İnsan yaşantısını tıpkı bir ayna gibi yansıtan türküler, hayat kadar anlamlı ve içtendir. İnsan hayatı da tekrar tekrar dinlemek isteğimiz türkülere benzemektedir. Türkülerimiz, dinlendikçe haz duyduğumuz, zevk aldığımız ürünlerdir. Ahmet Hamdi Tanpınar türkü üzerine duygularını şu sözlerle dile getirmektedir. “Türküler, hayatın sürekliliği içinde bir yığın değişmeye rağmen daimî kalan aslî yanımızı ifade etmektedir” (Kurnaz, 1997).

14 Türküler Türk milletinin heyecanını, duygu ve dileklerini, umutlarını, fikirlerini, hayata bakış açısını, acı ve tatlı hatıralarını, geçmişten günümüze yaşadıklarını, bununla birlikte tarihini, coğrafyasını, halka mal olmuş şahsiyetlerini, folklorunu kısaca maddi ve manevi bütün değerlerini yansıtır (Çetindağ, 2005). Doğumdan ölüme kadar bütün hayatımızı sade ve samimi ve lirik bir şekilde çevreleyen türkülerimizde, engin Türk ruhunun, düşünce ve yaşayış biçiminin, hayat felsefesinin billurlaşmış numunelerini görmemiz mümkündür (Bekki, 2004). Bu bağlamda Türk kültürünü ve tarihini bu kadar derinden ve gerçekçi yansıtan edebi bir ürün olan türkülerimiz özellikle ilköğretim ve ortaöğretim çağında çocukların kişisel gelişimi açısından önem arz etmektedir. Türküler ait oldukları yöre halkının geçmişteki yaşam biçimlerini gösterebilmek adına bireyler arasında kültürel açıdan da bir köprü görevi üstlenmektedir.

Türkülerin içerik, yaşayış biçimi ve görevleri bakımından oldukça zengin olması çocuklara verilmesi gereken birey ve kazanımlarda önemli ölçütte katkı

sağlayacaktır. Halk ozanlarının yaşadıkları dönemlerde; türkülerini

havalandırmalarını sağlayan olay ve olgularda varlık gösteren sosyolojik, kültürel, çevresel yaşantılar gibi unsurların bireylerin dünü, bugünü, geleceği bir bütün olarak görebilmesi ve muhakeme edebilmesi adına tarifi imkânsız bir anlam bütünlemesidir. Sosyal bilgiler dersindeki “etkili vatandaş yetiştirme” kavramı türküler aracılığı ile de toplumsal düzene, bireysel yetkinliğe katkı sağlayacaktır.

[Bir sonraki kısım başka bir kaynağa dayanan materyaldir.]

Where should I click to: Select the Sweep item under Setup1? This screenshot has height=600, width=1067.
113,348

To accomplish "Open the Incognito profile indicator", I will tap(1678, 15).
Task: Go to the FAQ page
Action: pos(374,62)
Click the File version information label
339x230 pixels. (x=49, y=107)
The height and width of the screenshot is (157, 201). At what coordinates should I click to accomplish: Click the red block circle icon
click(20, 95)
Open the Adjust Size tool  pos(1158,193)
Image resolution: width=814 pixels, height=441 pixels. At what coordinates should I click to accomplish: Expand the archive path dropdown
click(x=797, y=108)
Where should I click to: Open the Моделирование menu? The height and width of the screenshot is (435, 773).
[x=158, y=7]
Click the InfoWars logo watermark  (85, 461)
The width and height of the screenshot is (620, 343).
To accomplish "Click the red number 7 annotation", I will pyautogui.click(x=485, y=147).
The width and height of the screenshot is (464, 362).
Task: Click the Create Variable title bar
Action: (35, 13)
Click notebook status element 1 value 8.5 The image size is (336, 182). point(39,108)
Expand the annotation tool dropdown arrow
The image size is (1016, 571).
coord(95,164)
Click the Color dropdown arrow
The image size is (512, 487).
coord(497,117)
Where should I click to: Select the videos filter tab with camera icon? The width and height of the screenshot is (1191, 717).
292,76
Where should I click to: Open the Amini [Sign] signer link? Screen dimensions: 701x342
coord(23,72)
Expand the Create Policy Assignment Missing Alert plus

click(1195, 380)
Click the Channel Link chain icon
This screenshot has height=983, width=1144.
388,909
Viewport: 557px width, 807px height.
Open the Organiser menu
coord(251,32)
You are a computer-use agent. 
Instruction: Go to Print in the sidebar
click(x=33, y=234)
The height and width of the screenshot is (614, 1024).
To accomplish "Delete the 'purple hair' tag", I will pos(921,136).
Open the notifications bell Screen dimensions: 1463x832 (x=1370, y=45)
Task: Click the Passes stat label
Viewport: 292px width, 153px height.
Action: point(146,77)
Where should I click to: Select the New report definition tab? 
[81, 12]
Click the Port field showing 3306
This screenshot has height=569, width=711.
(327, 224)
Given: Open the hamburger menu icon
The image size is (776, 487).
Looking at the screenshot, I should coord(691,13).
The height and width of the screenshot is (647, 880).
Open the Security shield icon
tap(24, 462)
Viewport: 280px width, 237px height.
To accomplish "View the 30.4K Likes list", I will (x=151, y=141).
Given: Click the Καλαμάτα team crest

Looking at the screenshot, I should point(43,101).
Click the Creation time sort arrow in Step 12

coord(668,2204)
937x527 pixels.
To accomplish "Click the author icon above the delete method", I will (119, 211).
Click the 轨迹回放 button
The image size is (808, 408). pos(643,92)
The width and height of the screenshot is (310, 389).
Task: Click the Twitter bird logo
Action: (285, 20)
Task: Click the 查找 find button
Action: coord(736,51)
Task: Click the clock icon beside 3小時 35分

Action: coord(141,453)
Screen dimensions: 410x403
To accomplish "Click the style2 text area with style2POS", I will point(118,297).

Programlarda kazandırılması gereken değer ve kazanımlar, türküler aracılığıyla kişilere geçmişlerinin birikimini sunması açısından, toplumsal farkındalık ve sosyolojik yapıların belirgin bir şekilde vücut bulması ile bu unsurların kişinin benliğinde yeşermesi açısından; sosyal bilgiler, değer, türkü kavramları çok kıymetlidir.